Bir kere Gazze halkı zaten yıllardır abluka altında bir esir hayatı yaşıyordu. Gazze bir esir kampı gibiydi. Etrafı hem karadan hem de denizden çevrilmiş, sürekli dürbünlerle ve dronlarla gözetleniyor ve bir şey yapmasına asla fırsat verilmiyordu. Bir gelir kaynakları, sanayisi, fabrikası vs yoktu ve yapmalarına da imkan verilmiyordu. Yurt dışına çıkmalarına bile izin verilmiyordu.

Ekip biçtikleri tarım arazisi ise kendilerine yetecek genişlikte değildi.  Vatanları olan Filistin’den onlara bırakılan sadece 10 km eninde 40 km boyunda Akdeniz kenarında şerit şeklinde uzanan dar bir yerdi. Bizim birçok köyümüzün arazisi bile bundan daha geniştir. 2,5 milyon insan bu dar şeritte yaşamaya mahkûm edilmişti. İnsani ihtiyaçları ise birleşmiş milletler ve çeşitli STK’lar tarafından kıt kanaat yani ölmeyecek kadar karşılanıyordu. Çünkü fazlasının Gazze’ye girişine izin verilmiyordu. İsrail’in sıkı kontrolü altındaydı. Yani Gazze halkı tam bir cendere içinde yaşıyordu.

Buna karşı ne yapsınlar! Filistin’in meşru ve son seçimleri kazanmış bir partisi olan Hamas’ın desteğiyle Gazzeli gençlerden oluşan ve Kassam Tugayları adı verilen bir grup genç yer üstünde bir şey yapmaya fırsat verilmeyince onlar da yer altına inerek tüneller kazmışlar ve burada basit malzemelerden basit silahlar üretmişler.

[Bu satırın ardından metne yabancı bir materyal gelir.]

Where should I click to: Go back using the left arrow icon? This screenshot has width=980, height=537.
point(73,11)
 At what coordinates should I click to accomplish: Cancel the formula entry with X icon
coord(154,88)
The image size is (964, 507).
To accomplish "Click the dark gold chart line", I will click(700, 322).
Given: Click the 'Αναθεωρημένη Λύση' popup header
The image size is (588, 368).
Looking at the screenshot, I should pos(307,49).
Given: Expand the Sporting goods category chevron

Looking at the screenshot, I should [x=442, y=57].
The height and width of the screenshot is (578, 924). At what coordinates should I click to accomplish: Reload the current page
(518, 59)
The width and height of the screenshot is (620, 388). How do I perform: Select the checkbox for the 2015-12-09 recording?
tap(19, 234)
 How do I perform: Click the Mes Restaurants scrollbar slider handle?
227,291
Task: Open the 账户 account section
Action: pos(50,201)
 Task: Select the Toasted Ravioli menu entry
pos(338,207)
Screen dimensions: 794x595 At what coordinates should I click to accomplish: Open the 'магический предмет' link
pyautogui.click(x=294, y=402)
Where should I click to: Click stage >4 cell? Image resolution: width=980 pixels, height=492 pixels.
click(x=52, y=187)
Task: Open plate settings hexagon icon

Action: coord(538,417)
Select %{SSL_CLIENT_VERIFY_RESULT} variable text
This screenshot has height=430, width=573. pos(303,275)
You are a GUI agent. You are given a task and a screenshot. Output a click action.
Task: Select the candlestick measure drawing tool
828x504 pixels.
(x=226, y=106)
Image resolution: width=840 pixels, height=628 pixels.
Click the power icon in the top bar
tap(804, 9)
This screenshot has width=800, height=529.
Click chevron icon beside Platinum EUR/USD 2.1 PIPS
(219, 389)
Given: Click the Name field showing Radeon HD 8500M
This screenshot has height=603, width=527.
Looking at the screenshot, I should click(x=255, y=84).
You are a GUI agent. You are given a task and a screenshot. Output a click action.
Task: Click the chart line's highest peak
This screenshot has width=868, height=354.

7 Ekimde Hamas’ın yaptığı huruç hareketi köşeye sıkıştırılmış bir kedinin kendini müdafaa hareketiydi aslında. Bir kediyi zorla bir köşeye sıkıştırmışsanız o da pençesiyle yüzünüze bir çizik atmışsa bu kedinin meşru müdafaa hakkıdır. Bir esir kampında esirlerden bir kısmı örgütlenip kendilerine esir hayatı yaşatan düşmana karşı bir saldırı yapmışsa bu bir müdafaa değil midir?

Maalesef güçlü devletler menfaatleri uğruna bir bahane üretip zayıfları eziyorlar. Yakın geçmişte zamanımızın süper gücü, “Saddam kitle imha silahı üretiyor” bahanesiyle Irak’a girip milyonlarca Müslüman’ı haksız yere katledip oraya yerleşmedi mi? Sonra da “özür dileriz Irakta kitle imha silahı yokmuş” demedi mi? Şimdi ise Hamasın bu meşru müdafaasını bahane edip Gazze’deki masumlara saldırıyorlar. Ama inanıyoruz ki; her şeyin bir bedeli muhakkak vardır. İlahi adalet bir gün mutlaka tecelli edecektir.

Kurt kuzuyu yiyeceği zaman suyun başına gidip suyu bulandırır ve suyun az aşağısında su kenarında otlayan kuzuya bağırarak “suyu niçin bulandırdın seni yiyeceğim”dermiş. Bu iş buna benziyor. Ama bir gün bir avcı da o kurdu vurur ve ilahi adalet tecelli eder inşallah.